La candeggina, anche chiamata varechina o ipoclorito di sodio, è una sostanza con proprietà
- sporicida (uccide le spore),
- fungicida (uccide i funghi),
- virucida (uccide i virus)
che per questo viene usato come disinfettante (per esempio in forma di Amuchina®).
Quando utilizzata a concentrazioni elevate mostra effetto irritante e caustico, per questo si raccomanda di usare esclusivamente formulazioni adatte all’utente finale; si raccomanda inoltre di non mescolarla con altre sostanze (acido cloridrico, ammoniaca, alcol, …) perché in grado di sviluppare vapori tossici e pericolosi.
Il razionale è quindi corretto, la candeggina ha azione fungicida e potrebbe quindi in linea teorica funzionare, ma né la teoria né le entusiastiche testimonianze lette in rete (non sono verificabili le condizioni, anche dando per scontata la buona fede di chi scrive) sono sufficienti a decretare l’efficacia di un qualsivoglia rimedio.
Per questa ragione ho provato a cercare conferme in letteratura, purtroppo con scarso successo:
- L’università di Harvard lo nomina come rimedio “della nonna”, ma non prende posizione sull’efficacia.
- È comune e diffuso il consiglio di aggiungere disinfettanti a base di ipoclorito di sodio in lavatrice quando si lavano capi venuti a contatto con il fungo, così da ridurre il rischio di contagio in famiglia o di autocontagio.
Quindi? Cosa fare?
In assenza di fonti attendibili cui fare riferimento raccomando di:
- Essere sempre critici verso rimedi presentati come miracolosi: in assenza di prove serie non è possibile esprimere giudizi (né in positivo, né in negativo).
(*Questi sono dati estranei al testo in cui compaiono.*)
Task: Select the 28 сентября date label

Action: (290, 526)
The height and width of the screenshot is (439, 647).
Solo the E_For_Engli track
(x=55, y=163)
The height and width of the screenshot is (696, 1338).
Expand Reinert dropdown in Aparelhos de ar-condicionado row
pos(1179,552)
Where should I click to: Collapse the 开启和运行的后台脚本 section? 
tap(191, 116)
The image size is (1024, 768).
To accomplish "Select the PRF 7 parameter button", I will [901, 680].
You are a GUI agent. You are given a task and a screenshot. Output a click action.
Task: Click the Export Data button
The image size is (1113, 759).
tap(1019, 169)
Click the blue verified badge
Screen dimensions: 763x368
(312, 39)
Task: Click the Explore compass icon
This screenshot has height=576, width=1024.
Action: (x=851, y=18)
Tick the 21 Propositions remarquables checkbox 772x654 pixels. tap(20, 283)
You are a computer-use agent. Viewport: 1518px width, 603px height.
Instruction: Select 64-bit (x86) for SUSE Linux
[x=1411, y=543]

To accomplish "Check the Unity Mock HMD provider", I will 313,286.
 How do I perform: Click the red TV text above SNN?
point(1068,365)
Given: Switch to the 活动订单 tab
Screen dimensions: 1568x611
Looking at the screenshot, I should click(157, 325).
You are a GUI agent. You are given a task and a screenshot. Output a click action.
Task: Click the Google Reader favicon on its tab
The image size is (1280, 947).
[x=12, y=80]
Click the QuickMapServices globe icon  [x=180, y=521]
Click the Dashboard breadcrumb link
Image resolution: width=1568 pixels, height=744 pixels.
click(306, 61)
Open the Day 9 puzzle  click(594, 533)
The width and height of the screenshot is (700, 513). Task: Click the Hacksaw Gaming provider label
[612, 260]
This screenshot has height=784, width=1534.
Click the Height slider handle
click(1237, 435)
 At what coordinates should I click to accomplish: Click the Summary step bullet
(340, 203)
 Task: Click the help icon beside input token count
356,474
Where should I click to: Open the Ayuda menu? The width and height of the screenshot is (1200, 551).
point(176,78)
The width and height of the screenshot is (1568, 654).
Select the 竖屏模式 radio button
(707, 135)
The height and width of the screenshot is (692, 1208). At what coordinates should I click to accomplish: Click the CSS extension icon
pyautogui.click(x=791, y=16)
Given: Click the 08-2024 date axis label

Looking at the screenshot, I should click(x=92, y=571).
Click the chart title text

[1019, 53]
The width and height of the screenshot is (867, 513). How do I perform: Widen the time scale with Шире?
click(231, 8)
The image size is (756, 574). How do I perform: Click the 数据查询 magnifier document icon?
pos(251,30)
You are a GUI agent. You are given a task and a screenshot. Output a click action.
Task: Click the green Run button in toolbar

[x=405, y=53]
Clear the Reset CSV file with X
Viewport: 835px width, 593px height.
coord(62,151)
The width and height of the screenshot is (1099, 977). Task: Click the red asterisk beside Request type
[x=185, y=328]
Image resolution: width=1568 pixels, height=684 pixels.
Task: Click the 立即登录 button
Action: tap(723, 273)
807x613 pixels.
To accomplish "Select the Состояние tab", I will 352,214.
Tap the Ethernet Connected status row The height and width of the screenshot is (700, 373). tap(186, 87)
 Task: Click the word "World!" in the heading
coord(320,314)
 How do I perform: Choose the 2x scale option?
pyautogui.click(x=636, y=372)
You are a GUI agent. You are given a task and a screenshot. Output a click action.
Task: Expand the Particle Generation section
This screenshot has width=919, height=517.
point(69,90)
- Valutare sempre prima con il proprio medico o con il proprio farmacista eventuali terapie auto-prescritte; questi professionisti possono evidenziare eventuali criticità soggettive e consigliare nel caso le opportune diluizioni per usare la candeggina in sicurezza.
- Tenere le unghie colpite molto corte, in modo da ridurre la proliferazione del fungo.
- Prestare grande attenzione al corretto lavaggio degli indumenti che vengono a contatto con l’unghia.